For a school that’s been around as long as Northeast has, it gets harder and harder to establish a “first.”
Phil Monastra’s Lady Viking basketball squad still found a way.
On Wednesday, Northeast used a 34-6 third quarter blitzkrieg to stun favorite Central, 80-58, giving Northeast its first ever Class AAAA Public League title. The Lady Vikings throttled Parkway West 54-14 the following day in the league semifinal matchup, setting the stage for Sunday afternoon’s Public League title game between Northeast (17-3 overall) and Imhotep Charter (1 p.m., Temple University’s Liacouras Center). But for now, Monastra and company are still basking in the glow of knocking off the Lancers, who had come into Northeast’s gym on Jan. 7 and handed the Vikings a nine-point loss.
“I think the elation started at the end of the third quarter, I turned to my assistant and asked, ‘Are we really up by 34 points?’” Monastra said. “That’s when it hit. I knew I could finally relax, and just enjoy the moment.”
The moment was a dandy for many Northeast players, players such as senior Jackie Hagen, a veteran of the program, and Briyah Hill, another senior who missed her entire junior campaign after she blew her knee out in a summer league game.
But perhaps nobody enjoyed it more than the senior duo most responsible for taking it to Central, the combination of Lauren Willis and Ciera Nimmons. Willis has been a mainstay for the Northeast program, its top scorer and most-feared all-around weapon for years. Then there’s Nimmons, who won three Public League titles at Prep Charter before transferring to Northeast after the program was punished for using ineligible players and banned from the postseason in 2013-14. Having known Willis from growing up, Nimmons decided to transfer to Northeast, playing with her friend on an organized team for the very first time.
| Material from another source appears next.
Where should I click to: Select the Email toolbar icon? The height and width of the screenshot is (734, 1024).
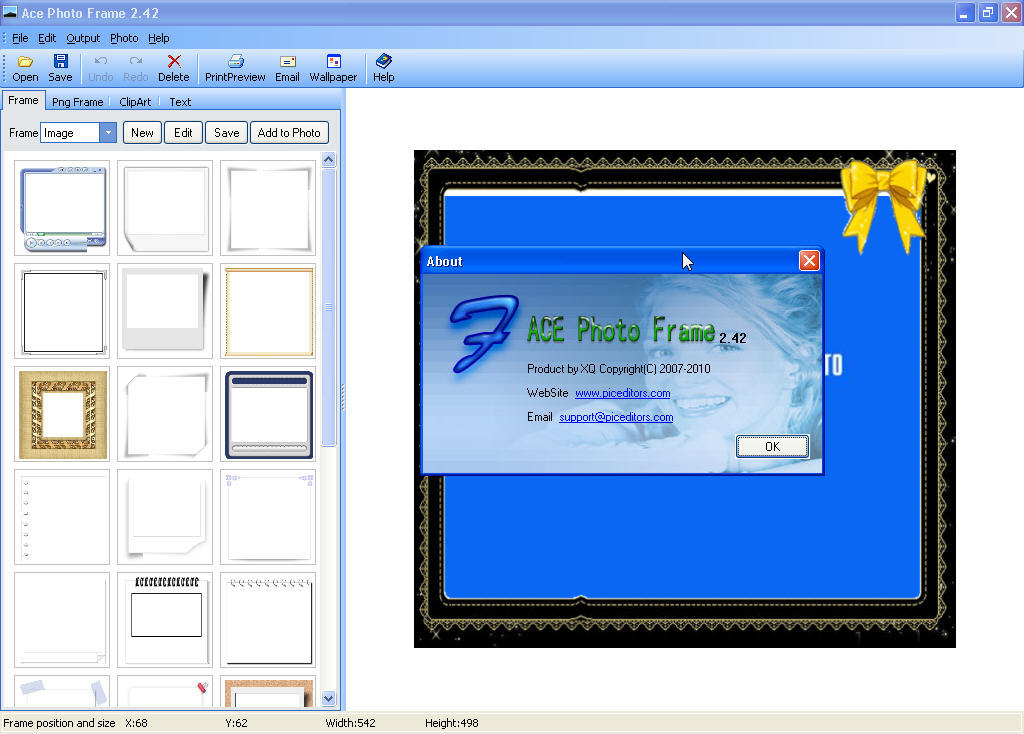point(287,67)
Against Central, who had ruled Class AAAA up until this point, Willis and Simmons poured in 28 points each.
“They immediately ran to each other, just hugging, high-fiving and jumping around,” Monastra said. “It was definitely chaos and craziness, as far as the moment goes. We had set out from day one to make this our goal, and we worked a lot to get to where we are. Anyone who’s ever played sports knows that feeling, what it’s like to win a championship. It’s pure excitement, and there’s some crying, but in the end you never stop smiling.”
Monastra, in his second season after taking over for longtime head coach Rich Kirk, allowed himself to enjoy the moment, too. Coaches are always planning for the next step, which for Monastra means trying to win the entire league, then take his chances against the Catholic League champion in the District XII title; but, at the same time, he acknowledged just how significant an achievement this was for the school.
“We’ve always had great teams going back to Rich, and it seems odd we haven’t got one considering how good of a job he did,” Monastra said. “I think he and I both got lucky with a lot of unexpected talent recently, and the girls just did a great job executing. All the credit goes to them. Hopefully we can add to it.”
Monastra knows full well how hard it is to come out of the Public League on top, so he’s not taking any of this for granted. He hopes however this year ends, it serves as a stepping stone for the program’s bright future.
“This league has a lot of great teams, so we never took a day off,” Monastra said. “Every game is important, so coming out on top in AAAA has a little extra special meaning. As a coach and as an athlete, you never want it to be easy. You want to be able to prove your grit and determination and ability. Every game and every practice had a point for us.
“We’d love to get a chance to go play the Catholic League for the city title so they can see that type of competition and what it takes to get there. The experience will help us build. It’s always good to take it to the next level to see where you stack up. If we win a few, awesome; if not, at least we lived and learned and gave it our best, and that’s really all you can ask for.”